-- start of MATERIAL PROVIDED --

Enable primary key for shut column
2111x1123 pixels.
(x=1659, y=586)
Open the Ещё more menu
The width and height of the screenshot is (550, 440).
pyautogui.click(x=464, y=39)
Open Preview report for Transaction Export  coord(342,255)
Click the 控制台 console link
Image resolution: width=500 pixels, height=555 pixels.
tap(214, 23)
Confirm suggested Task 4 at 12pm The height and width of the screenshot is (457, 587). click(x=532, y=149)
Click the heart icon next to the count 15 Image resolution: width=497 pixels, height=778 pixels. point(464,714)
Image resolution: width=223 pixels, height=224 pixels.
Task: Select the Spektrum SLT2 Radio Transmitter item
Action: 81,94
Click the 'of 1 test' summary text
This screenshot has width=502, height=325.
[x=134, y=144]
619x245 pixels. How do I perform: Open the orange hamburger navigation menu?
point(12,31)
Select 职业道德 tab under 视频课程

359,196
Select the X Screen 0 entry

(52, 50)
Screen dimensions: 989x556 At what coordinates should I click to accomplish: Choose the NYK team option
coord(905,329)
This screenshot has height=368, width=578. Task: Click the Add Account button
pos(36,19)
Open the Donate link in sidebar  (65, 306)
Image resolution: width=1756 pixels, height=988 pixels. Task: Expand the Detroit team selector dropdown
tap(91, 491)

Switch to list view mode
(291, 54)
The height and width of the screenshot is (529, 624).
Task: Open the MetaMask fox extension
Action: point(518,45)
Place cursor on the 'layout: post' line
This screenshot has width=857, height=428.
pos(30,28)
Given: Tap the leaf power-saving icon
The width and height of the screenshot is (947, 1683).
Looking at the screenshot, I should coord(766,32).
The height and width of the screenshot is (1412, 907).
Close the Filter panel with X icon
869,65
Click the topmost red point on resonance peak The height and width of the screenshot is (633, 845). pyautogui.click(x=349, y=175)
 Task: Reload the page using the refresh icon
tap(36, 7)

-- end of MATERIAL PROVIDED --

Update the material by replacing "Screen dimensions" with "Screen size" and leaving everything else unchanged.

Enable primary key for shut column
2111x1123 pixels.
(x=1659, y=586)
Open the Ещё more menu
The width and height of the screenshot is (550, 440).
pyautogui.click(x=464, y=39)
Open Preview report for Transaction Export  coord(342,255)
Click the 控制台 console link
Image resolution: width=500 pixels, height=555 pixels.
tap(214, 23)
Confirm suggested Task 4 at 12pm The height and width of the screenshot is (457, 587). click(x=532, y=149)
Click the heart icon next to the count 15 Image resolution: width=497 pixels, height=778 pixels. point(464,714)
Image resolution: width=223 pixels, height=224 pixels.
Task: Select the Spektrum SLT2 Radio Transmitter item
Action: 81,94
Click the 'of 1 test' summary text
This screenshot has width=502, height=325.
[x=134, y=144]
619x245 pixels. How do I perform: Open the orange hamburger navigation menu?
point(12,31)
Select 职业道德 tab under 视频课程

359,196
Select the X Screen 0 entry

(52, 50)
Screen size: 989x556 At what coordinates should I click to accomplish: Choose the NYK team option
coord(905,329)
This screenshot has height=368, width=578. Task: Click the Add Account button
pos(36,19)
Open the Donate link in sidebar  (65, 306)
Image resolution: width=1756 pixels, height=988 pixels. Task: Expand the Detroit team selector dropdown
tap(91, 491)

Switch to list view mode
(291, 54)
The height and width of the screenshot is (529, 624).
Task: Open the MetaMask fox extension
Action: point(518,45)
Place cursor on the 'layout: post' line
This screenshot has width=857, height=428.
pos(30,28)
Given: Tap the leaf power-saving icon
The width and height of the screenshot is (947, 1683).
Looking at the screenshot, I should coord(766,32).
The height and width of the screenshot is (1412, 907).
Close the Filter panel with X icon
869,65
Click the topmost red point on resonance peak The height and width of the screenshot is (633, 845). pyautogui.click(x=349, y=175)
 Task: Reload the page using the refresh icon
tap(36, 7)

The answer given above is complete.